There's a terrific sit-down interview of Chase by Peter Bogdanovich, and the two of them continue the conversation on a commentary track over the pilot episode. Bogdanovich is a fine filmmaker in his own right ("The Last Picture Show" is on my short list of all-time favorites), but he may have an even greater legacy as an archivist and film historian. He's brimming with the history of movies, and while that sometimes spills over into him hogging some of the limelight - does anyone care to hear his John Ford impression, and is this the right venue for discussing the scoring of "Picture Show"? - he draws great things out of Chase. (Bonus fun fact: Bogdanovich shows up in later seasons of the series, as Melfi's therapist.) Chase talks about how the pilot was written for Fox, who passed, as did all the other broadcast networks; and about the importance of shooting the show on location in New Jersey, not on a Burbank back lot.

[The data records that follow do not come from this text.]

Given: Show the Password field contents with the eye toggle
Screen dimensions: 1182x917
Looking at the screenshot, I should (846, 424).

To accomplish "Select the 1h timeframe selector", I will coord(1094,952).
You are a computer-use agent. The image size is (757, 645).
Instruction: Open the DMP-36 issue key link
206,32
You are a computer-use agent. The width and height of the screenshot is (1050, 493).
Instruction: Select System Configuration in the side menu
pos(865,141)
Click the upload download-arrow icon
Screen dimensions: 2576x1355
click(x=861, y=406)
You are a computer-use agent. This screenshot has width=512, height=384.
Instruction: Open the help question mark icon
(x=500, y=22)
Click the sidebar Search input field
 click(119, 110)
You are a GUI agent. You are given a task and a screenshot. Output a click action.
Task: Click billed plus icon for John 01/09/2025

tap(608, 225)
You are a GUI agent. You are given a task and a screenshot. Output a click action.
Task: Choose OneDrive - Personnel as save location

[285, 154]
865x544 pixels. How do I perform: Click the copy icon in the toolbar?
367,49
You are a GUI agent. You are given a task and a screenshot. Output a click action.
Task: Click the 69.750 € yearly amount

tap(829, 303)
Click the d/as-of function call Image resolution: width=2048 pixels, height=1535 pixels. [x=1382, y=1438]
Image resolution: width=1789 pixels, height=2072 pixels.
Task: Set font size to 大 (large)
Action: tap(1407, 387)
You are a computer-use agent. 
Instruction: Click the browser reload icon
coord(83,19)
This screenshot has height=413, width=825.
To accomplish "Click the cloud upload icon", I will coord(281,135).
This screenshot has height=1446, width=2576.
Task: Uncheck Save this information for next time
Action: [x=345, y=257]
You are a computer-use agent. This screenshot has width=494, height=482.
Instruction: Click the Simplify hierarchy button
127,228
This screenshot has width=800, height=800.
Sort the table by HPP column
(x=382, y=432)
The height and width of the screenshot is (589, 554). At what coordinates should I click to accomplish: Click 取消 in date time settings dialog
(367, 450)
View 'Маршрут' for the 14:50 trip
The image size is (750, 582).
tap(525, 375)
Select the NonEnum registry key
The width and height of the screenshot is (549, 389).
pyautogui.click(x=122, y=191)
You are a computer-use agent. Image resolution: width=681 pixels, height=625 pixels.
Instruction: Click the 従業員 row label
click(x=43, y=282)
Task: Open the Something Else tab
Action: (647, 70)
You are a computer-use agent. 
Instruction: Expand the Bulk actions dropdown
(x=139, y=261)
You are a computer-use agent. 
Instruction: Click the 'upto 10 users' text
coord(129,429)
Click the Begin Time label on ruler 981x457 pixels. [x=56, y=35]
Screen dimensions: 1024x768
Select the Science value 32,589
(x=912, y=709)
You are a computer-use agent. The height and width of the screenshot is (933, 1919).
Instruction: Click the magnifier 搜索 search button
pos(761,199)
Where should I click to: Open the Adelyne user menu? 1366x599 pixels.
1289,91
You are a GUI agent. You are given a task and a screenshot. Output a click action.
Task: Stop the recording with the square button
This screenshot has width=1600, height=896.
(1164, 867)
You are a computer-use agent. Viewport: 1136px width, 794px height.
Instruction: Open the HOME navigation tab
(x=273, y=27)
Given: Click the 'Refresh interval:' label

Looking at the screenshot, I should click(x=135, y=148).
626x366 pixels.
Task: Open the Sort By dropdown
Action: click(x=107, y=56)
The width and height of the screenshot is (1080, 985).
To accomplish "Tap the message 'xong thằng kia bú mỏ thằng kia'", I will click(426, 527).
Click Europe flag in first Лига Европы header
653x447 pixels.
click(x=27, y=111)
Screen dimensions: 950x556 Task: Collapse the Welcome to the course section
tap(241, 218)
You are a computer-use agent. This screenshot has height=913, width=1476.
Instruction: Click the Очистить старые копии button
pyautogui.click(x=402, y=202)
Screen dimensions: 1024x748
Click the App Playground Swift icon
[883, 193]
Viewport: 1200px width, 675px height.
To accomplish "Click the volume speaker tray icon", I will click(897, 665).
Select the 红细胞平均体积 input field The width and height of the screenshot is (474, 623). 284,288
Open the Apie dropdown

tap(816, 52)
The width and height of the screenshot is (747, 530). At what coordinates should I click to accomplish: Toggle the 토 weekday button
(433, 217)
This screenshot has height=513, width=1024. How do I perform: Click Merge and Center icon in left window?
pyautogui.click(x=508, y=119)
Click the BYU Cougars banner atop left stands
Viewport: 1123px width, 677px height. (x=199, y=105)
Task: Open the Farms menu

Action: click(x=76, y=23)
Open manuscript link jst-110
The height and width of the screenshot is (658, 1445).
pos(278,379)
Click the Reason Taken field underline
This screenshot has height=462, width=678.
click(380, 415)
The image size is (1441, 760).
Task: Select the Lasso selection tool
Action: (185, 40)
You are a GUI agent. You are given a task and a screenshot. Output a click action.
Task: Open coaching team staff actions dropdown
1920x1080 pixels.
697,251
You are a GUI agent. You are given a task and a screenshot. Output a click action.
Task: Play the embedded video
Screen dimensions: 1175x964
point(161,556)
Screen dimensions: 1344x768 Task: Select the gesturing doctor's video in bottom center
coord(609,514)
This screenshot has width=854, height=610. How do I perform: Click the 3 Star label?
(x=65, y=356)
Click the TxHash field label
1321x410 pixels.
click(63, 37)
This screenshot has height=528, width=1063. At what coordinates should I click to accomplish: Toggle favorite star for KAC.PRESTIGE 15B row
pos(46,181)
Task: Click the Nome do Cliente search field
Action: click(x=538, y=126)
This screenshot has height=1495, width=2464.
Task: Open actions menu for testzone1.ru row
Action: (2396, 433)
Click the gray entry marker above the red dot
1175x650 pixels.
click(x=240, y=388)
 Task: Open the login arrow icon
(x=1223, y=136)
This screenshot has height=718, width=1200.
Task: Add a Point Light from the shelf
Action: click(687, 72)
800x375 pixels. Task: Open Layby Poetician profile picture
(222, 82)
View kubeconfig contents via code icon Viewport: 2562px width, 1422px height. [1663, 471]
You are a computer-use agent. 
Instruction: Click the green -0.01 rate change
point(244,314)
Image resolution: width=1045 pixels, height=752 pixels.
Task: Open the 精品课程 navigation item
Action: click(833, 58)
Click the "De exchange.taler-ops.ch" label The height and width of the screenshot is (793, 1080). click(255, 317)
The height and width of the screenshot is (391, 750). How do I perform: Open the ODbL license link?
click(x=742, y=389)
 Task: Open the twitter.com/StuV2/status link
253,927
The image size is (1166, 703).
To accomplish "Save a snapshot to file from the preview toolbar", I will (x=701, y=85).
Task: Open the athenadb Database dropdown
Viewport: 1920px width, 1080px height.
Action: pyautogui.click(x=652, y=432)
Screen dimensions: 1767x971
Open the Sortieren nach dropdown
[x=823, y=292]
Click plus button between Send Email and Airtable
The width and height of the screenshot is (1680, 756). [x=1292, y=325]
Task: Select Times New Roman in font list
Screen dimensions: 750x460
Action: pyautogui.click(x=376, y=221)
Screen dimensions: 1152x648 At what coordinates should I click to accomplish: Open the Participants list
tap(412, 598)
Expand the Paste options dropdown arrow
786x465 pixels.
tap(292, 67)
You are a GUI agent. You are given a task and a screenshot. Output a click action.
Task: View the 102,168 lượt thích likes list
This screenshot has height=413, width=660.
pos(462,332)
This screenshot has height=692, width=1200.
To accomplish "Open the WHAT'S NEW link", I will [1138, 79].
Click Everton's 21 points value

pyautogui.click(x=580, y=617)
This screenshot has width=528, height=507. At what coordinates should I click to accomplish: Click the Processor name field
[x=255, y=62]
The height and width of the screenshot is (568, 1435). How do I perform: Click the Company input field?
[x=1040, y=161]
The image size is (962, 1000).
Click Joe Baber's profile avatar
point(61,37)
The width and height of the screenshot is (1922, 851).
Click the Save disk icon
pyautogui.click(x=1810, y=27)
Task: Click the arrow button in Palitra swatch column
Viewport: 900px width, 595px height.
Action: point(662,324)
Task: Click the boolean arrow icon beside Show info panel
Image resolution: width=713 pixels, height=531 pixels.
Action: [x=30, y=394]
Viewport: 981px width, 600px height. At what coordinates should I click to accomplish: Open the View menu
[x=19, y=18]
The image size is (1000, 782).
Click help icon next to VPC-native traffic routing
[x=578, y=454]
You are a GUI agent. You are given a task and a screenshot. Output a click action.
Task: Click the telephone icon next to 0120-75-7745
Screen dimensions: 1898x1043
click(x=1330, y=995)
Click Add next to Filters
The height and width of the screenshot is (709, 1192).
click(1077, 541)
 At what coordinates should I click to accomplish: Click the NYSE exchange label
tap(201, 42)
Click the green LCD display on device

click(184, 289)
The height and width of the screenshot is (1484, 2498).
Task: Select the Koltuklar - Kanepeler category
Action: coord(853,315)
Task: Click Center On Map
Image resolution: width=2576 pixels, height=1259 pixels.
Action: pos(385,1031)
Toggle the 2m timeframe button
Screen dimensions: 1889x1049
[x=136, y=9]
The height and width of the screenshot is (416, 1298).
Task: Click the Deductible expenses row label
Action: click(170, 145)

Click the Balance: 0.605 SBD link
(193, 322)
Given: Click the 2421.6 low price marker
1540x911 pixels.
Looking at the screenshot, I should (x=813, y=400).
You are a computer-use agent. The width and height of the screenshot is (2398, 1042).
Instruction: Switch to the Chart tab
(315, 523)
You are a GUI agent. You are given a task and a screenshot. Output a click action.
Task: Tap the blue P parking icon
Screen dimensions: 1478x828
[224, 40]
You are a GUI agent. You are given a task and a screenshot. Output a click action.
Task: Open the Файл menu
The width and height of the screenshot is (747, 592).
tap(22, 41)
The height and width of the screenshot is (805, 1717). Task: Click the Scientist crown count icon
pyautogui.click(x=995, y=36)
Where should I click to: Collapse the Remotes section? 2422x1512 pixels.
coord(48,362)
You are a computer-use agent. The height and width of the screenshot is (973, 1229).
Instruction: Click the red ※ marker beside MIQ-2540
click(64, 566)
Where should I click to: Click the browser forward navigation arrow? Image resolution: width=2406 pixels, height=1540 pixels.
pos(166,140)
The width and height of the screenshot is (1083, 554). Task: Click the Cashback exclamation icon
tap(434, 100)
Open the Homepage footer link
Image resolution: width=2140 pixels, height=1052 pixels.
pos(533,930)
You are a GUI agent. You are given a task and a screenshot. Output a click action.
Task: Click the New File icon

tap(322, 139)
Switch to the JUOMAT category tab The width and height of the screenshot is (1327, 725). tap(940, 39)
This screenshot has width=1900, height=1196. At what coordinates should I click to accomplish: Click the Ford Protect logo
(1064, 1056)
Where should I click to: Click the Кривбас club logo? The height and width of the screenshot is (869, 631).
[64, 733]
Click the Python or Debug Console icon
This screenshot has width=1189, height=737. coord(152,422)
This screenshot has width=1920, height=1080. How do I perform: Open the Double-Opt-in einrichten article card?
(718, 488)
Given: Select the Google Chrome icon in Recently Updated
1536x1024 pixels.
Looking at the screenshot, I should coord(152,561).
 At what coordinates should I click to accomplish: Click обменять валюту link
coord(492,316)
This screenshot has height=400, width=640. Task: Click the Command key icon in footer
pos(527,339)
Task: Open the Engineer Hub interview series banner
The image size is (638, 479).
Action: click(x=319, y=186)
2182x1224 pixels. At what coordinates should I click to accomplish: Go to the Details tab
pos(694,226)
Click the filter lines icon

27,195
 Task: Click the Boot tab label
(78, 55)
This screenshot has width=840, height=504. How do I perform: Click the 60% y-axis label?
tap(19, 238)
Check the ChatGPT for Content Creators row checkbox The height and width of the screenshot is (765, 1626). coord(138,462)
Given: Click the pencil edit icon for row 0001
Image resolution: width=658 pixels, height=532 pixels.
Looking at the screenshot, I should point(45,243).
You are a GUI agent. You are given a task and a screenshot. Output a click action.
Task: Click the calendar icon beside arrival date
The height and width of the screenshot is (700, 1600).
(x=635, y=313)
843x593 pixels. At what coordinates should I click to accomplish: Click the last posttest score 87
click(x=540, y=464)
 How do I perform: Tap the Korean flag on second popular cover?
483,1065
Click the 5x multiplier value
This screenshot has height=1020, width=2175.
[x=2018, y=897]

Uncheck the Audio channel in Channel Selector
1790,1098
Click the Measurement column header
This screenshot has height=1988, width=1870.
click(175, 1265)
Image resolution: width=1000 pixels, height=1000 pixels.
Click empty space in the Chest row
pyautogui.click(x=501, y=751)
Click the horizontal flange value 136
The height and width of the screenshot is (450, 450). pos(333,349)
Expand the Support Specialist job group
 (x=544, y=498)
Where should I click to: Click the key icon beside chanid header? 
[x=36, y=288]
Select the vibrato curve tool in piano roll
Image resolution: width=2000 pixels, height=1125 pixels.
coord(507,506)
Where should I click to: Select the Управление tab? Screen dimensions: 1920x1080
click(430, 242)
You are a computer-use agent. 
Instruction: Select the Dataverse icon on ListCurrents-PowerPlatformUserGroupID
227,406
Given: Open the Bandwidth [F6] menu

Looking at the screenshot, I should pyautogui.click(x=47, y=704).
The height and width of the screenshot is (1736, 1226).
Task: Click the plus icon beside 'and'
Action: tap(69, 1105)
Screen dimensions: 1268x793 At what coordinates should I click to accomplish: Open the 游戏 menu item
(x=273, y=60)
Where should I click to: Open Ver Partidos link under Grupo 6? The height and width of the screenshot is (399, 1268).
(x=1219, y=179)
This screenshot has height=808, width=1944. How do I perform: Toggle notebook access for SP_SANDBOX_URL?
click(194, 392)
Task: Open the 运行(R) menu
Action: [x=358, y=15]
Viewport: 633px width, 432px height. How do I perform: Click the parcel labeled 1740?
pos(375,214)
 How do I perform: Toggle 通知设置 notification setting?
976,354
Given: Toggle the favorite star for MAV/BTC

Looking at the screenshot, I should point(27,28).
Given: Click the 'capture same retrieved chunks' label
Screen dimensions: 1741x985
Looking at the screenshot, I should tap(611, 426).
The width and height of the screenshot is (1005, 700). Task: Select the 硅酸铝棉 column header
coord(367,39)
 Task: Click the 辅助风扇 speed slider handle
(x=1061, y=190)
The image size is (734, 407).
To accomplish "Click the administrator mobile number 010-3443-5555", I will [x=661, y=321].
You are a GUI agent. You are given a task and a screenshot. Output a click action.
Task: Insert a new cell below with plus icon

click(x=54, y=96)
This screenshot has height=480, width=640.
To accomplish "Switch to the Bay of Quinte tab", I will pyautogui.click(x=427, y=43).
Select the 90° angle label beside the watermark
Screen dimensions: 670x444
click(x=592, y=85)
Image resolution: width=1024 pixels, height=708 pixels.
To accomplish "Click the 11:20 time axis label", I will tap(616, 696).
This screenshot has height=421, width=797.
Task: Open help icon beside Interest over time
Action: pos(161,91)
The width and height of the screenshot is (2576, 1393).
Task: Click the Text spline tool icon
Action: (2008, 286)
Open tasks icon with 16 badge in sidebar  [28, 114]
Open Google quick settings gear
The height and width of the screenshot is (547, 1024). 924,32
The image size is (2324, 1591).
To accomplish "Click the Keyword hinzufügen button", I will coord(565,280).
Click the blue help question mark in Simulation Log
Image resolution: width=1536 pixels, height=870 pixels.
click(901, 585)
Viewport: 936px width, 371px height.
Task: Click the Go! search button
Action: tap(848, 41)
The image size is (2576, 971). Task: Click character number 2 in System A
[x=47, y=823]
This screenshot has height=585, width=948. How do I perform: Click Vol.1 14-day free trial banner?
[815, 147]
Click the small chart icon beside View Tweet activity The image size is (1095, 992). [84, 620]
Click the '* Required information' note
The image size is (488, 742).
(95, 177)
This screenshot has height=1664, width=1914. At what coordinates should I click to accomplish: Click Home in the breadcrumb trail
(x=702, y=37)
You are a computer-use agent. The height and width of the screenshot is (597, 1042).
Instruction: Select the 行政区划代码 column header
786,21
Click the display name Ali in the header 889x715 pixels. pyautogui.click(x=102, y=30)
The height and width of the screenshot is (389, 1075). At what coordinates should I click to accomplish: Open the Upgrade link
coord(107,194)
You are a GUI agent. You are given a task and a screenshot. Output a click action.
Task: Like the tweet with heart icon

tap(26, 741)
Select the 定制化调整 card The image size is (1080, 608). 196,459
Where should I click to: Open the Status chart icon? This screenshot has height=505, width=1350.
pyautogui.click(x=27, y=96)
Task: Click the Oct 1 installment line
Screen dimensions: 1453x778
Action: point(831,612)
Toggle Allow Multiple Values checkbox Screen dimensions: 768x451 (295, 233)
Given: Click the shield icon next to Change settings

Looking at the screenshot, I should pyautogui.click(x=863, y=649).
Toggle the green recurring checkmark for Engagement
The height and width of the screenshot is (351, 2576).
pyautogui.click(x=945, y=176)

He's also informed about the history of movies and their influence on him without being full of himself - his love for Bu?uel is manifested in the dream sequences, and he asks provocative questions like: Were Vito and Michael Corleone depressed? What if they were on Prozac? The shows are compact, but the process was leisurely and drawn out enough to allow for many happy accidents. Among the best, I'd say, is the evolution of Adriana, the character played by Drea de Matteo - she's got all of one line in the pilot ("Your table is ready, sir"), but by the end of the season, she's a fleshed out, sympathetic character, at once dopey and touching. Each of the thirteen episodes is trigged out with "Previously On" and "Next On" features, as well as summaries; and there are two short (less than five minutes each) "featurettes" produced for HBO for the show's launch.